The protests were part of the celebrations of the 70th anniversary of the Nakba. In May 1948, Jewish armed militias started the execution of the so-called Plan Dalet, a meticulously elaborated plan to expel Palestinians from their homes and lands and create a Jewish state in the territory belonging at the time to the British Mandate for Palestine. The territory was inhabited then by approximately 1.3 million Arab Palestinians and 630 thousand Jews (Wikipedia). The Arab/Jew ratio, which in 1914 totalised 13:1, had diminished to 2:1 in 1947.[1]
The State of Israel was founded seventy years ago, in May 1948, by David Ben Gurion, the first prime minister of Israel and one of the most prominent Zionist leaders, in a ceremony in Tel Aviv. During the Nakba, more than 500 cities were destroyed or had their inhabitants pushed away or killed. A great number of historians, both Israelis and Palestinians, agree that the genesis of Israel was based on a policy of ethnical cleansing.
The Great Return March, organised by independent activists in Gaza, received later the support of the most important Palestinian political parties. The organisers demanded the right of return for refugees and their descendants to their native lands, as well as the end of the decade-long blockade imposed on Gaza by the state of Israel. Approximately 70% of the population of Gaza is made up of refugees living in extremely precarious conditions.
In Gaza, almost 2 million people live in an area of 365 square kilometres with no permanent access to electricity or water supply. Land, air and sea access is restricted and controlled by the Israeli Defence Forces (IDF). Egypt, which borders Gaza on the Southwest, also maintains a very strict control over who and what enters or exits the area. The latest illegal measure of Israel is the building of a sea barrier to prevent ships from approaching or leaving the strip.
The bloodiest day so far was May 14, when more than 60 Palestinians were cold-bloodedly killed by the IDF. On this same day, the US embassy was inaugurated in Jerusalem. The Gaza protests, or the Gaza massacre, is the latest chapter of a history of intolerance, crimes against humanity, breach of international laws and disrespect for human rights perpetrated by one of the most violent states on earth.
After the US embassy moved to Jerusalem, Israel’s authorities are feeling more confident than ever to continue with their plan to completely remove all Palestinians. Reactions from the so-called international community to the massacre were ambiguous. Whereas US officials echoed the arguments of the Israeli authorities that the action was in retaliation to provocations against Israeli forces securing the border, other heads-of-states criticised the violence. An important number of celebrities and NGO’s also condemned the atrocities.

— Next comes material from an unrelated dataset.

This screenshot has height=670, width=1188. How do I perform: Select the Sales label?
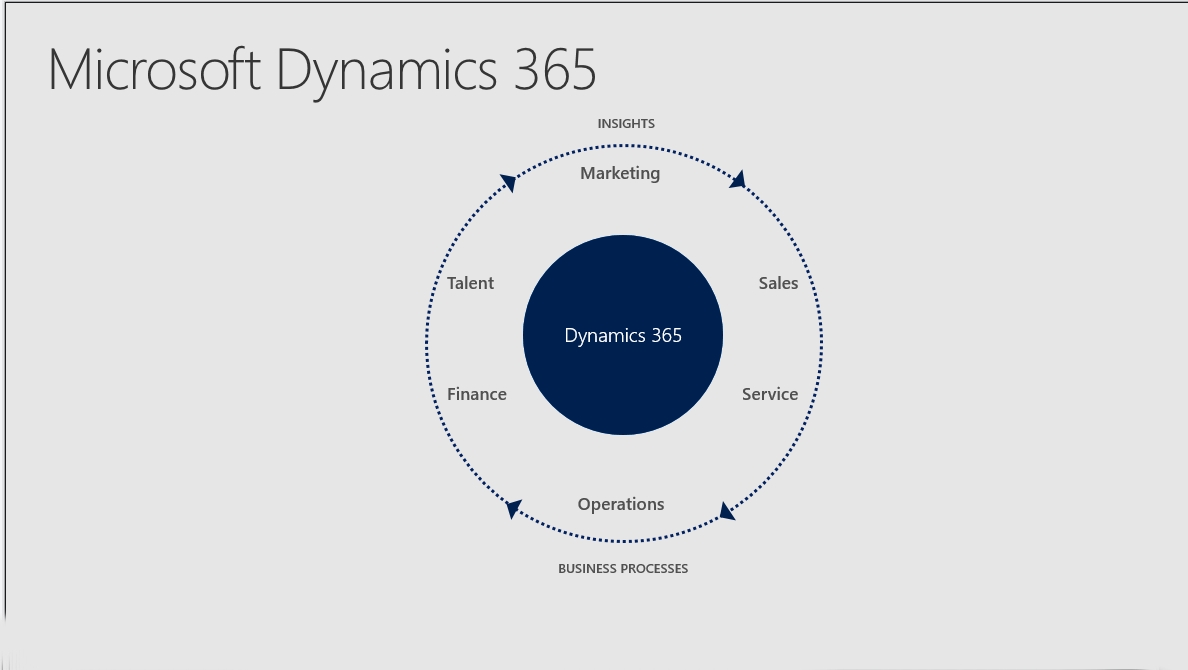pyautogui.click(x=778, y=283)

New international relations in the Middle East?

Since Donald Trump took office in January 2017, the US government changed the tone in relation to the Israeli occupation of Palestine. Whilst Obama used a more conciliatory discourse, advocating for a two-state solution and opposing the continual construction of Jewish settlements in the West Bank, Trump positions himself clearly on the side of Israel’s far right and most extremist leaders.
Whether this new tone represents a substantial change in the US foreign policy is debatable. The facts are that both Obama and Trump have stated in many occasions that Israel and the US are strategic allies, with both leaders maintaining the huge sums of financial aid to Israel intact. In 2017 alone, Israel received almost $3.8 billion in military and other types of financial aid.
In the context of this broad consensus, which is that both countries are allies and that Israel is a democracy that shares “Western values”, some differences can be noticed between the current and the former US presidents. Their approach towards Iran is not the same. Obama tried to negotiate with the country, whereas Trump, more aligned with Saudi Arabia and Israel, advocates for a much more aggressive attitude toward the Ayatollah regime.
In fact, the collaboration between Saudi Arabia and Israel, in the aftermath of Trump’s visit to Riyadh in May 2017, is increasing and becoming ever clearer. For example, when Trump announced his intention to move the embassy to Jerusalem, Mohammed Bin Salman, the current Saudi king, defiantly stated that the Palestinians should accept it passively or face the consequences.
On the other hand, the tensions between Israel and Iran are escalating. Iran is seeking to expand its influence in the region in Syria, Yemen and Lebanon and Israel is not willing to let it happen so easily. Israel is not worried about the permanence of Assad (an ally of Iran) in Syria, as long as it does not mean an expansion of Iran that threatens its borders.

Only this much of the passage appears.